曖昧さを受け入れるための過程
旧Twitter上で腎機能の評価の曖昧さを話してもわかってもらえないという話1を見かけて、まだ駆け出しだった頃、自分もそれなりの確度で腎機能を予測できると信じていたことを思い出した。邦文の書籍には書いてないだけで、何かいいやり方──CG式やJSN eGFRとは別の計算式の存在、クレアチニンの値を補正する等──があるんじゃないかと思い、PubMedであったり、医中誌であったりを探索していた。
そうやって探索で見つけた論文や記事を読んでいくうちに、また、病棟での業務で色々な経験を積んでいくうちに、そんなものは幻であり、自然とその曖昧さを受け入れていくようになった。
こういう実体験があるせいか、言葉だけでその曖昧さを他人に受けて入れてもらうことは難しいと感じていて2、自分のように自分で調べてみたり、実際に経験3していく過程で、この曖昧さをわかってもらうしかないのかなと思っている。

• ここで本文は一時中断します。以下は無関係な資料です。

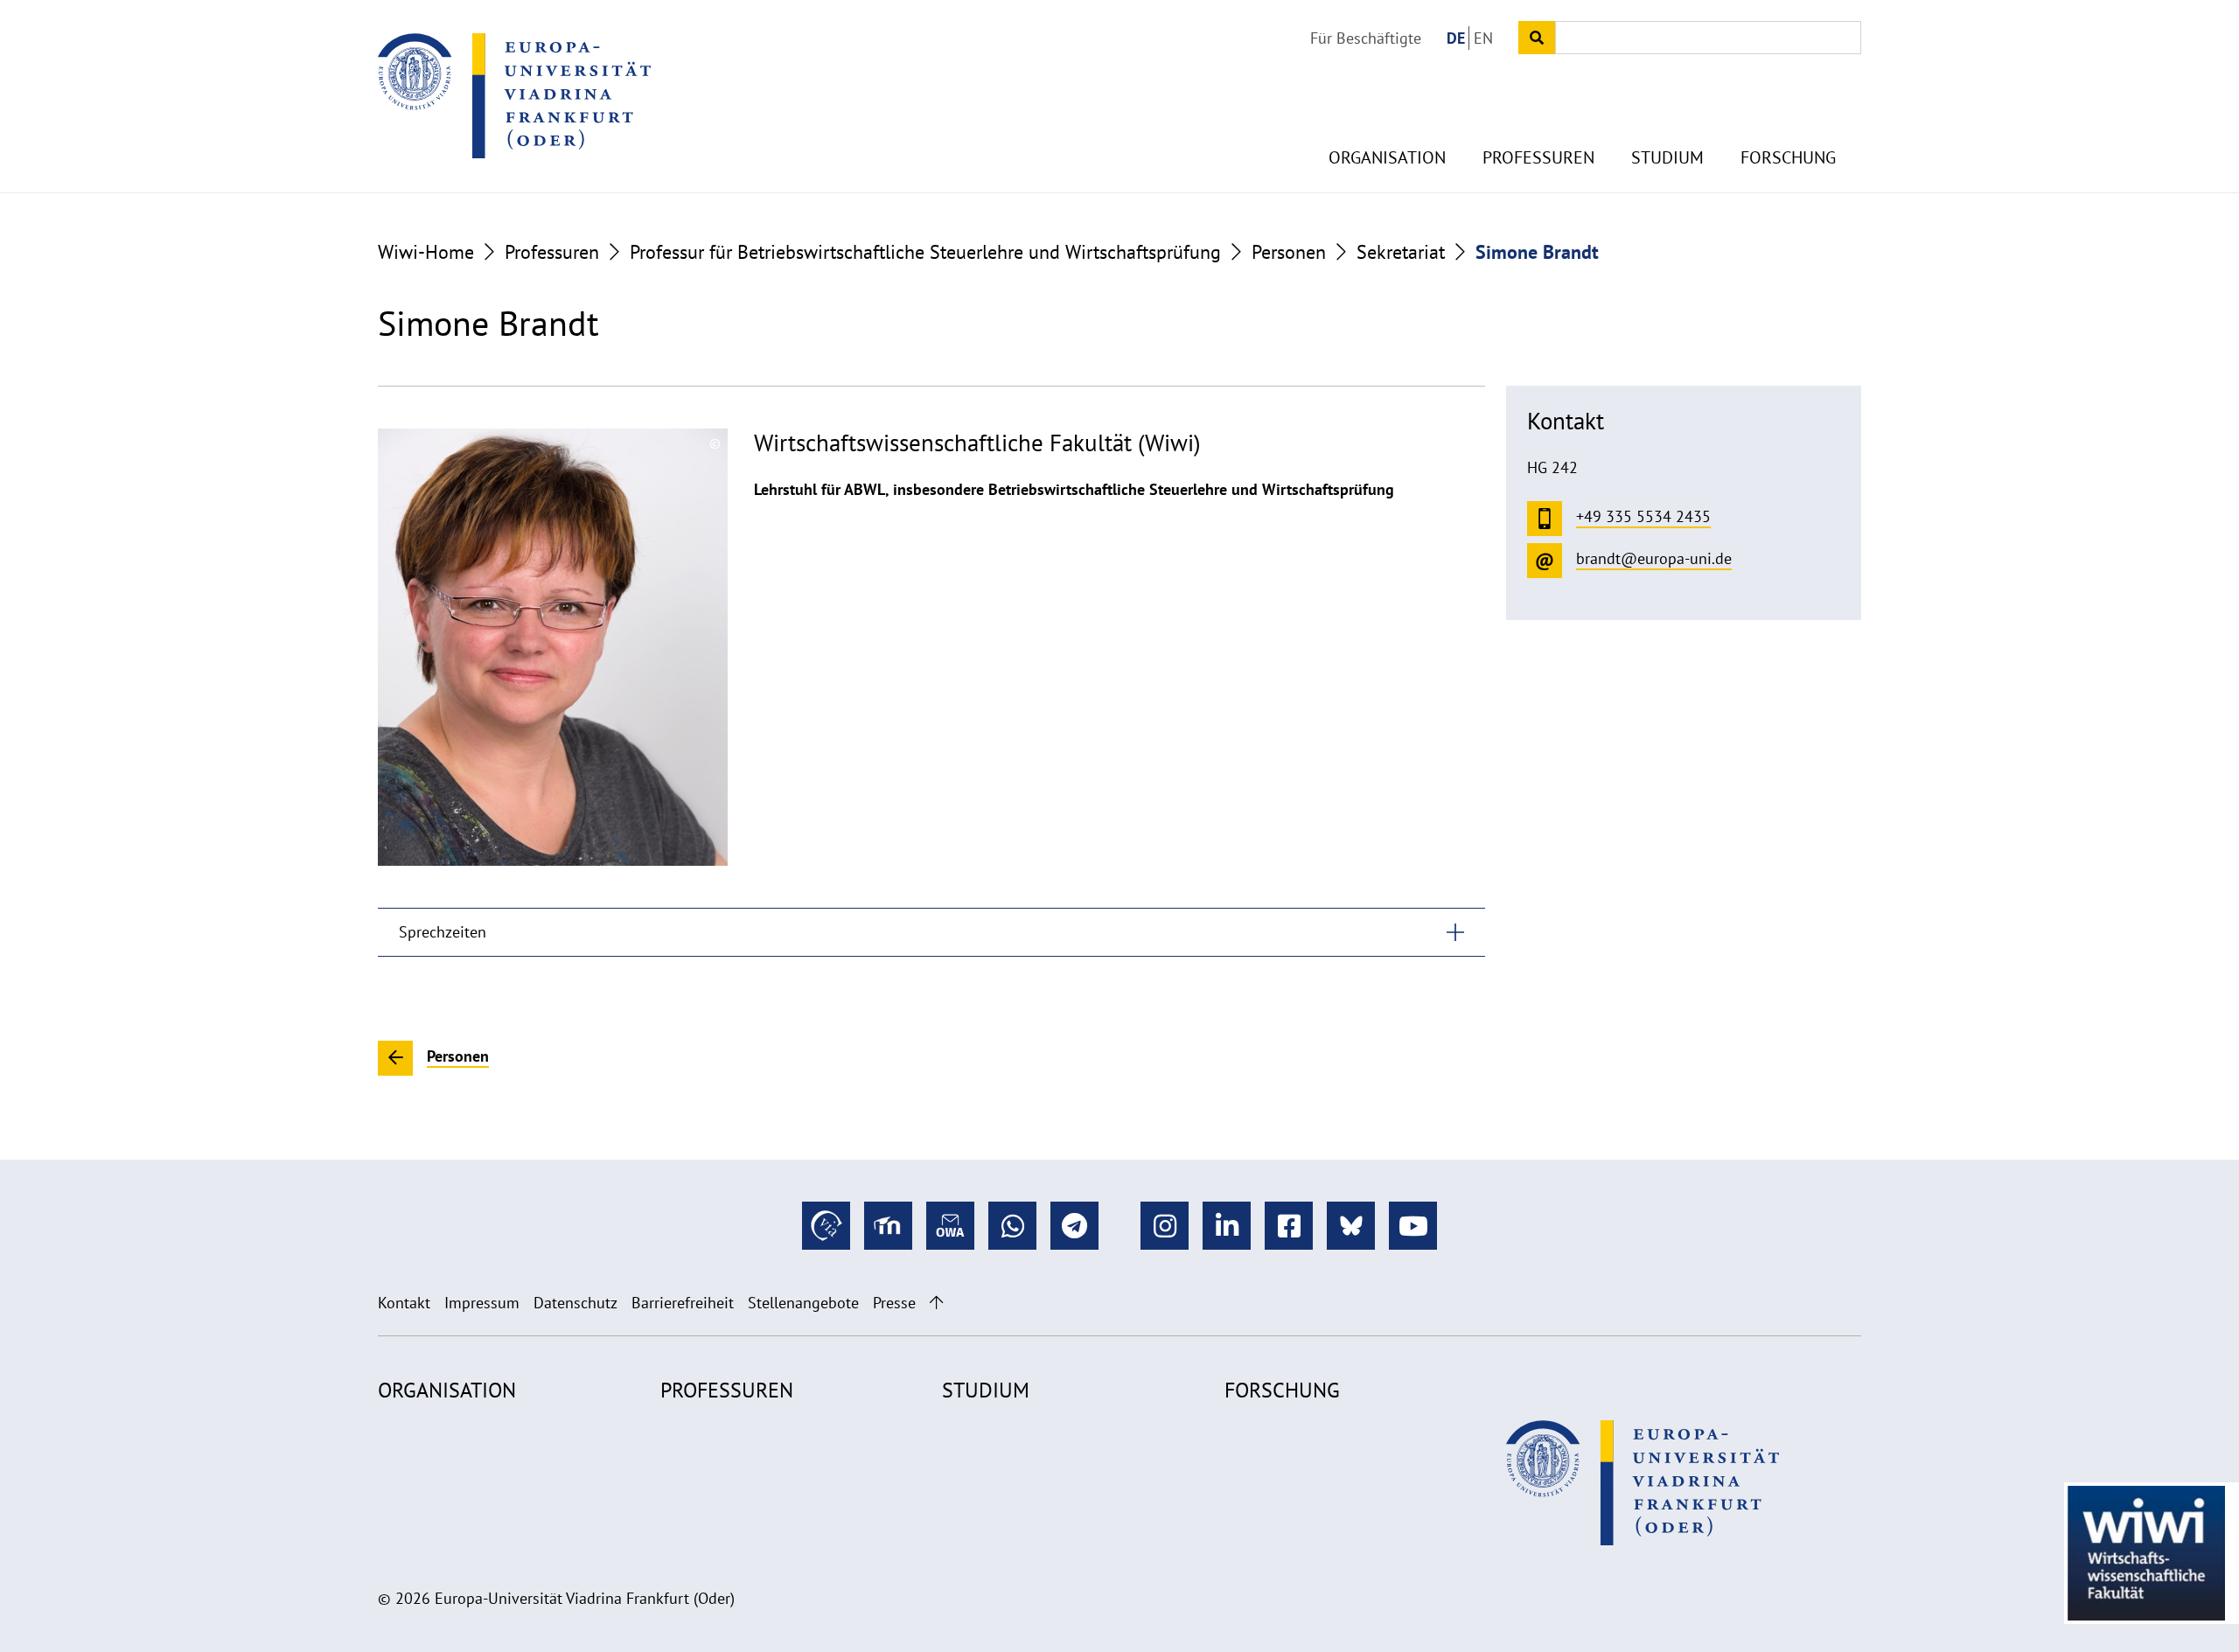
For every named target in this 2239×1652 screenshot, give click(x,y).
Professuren (1538, 157)
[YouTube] (1413, 1226)
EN (1483, 38)
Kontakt (404, 1303)
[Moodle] (888, 1226)
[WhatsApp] (1012, 1226)
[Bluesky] (1351, 1226)
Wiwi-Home (426, 252)
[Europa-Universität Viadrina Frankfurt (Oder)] (514, 95)
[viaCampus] (826, 1226)
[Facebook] (1289, 1226)
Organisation (1387, 157)
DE (1456, 38)
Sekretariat (1401, 252)
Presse (894, 1303)
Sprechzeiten (442, 932)
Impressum (482, 1303)
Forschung (1788, 157)
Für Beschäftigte (1365, 38)
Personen (1289, 252)
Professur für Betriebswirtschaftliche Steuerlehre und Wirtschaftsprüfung (925, 252)
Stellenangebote (803, 1303)
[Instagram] (1164, 1226)
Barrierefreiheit (682, 1303)
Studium (1667, 157)
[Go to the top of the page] (936, 1303)
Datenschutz (575, 1303)
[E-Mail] (950, 1226)
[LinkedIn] (1227, 1226)
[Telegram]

そういう過程にいるところを見守りつつ、推算式の落とし穴にハマりそうになった4ときにはそれを回避するための助言をする、みたいなことが先輩としてできる数少ないことなのかな。もちろん、どうせ話しても受け入れられないだろうからといって、教えるべきではないということではない。話をすることで、落とし穴にハマる確率は下がるだろうし、こういう過程を経るためのとっかかりにはなると思うので。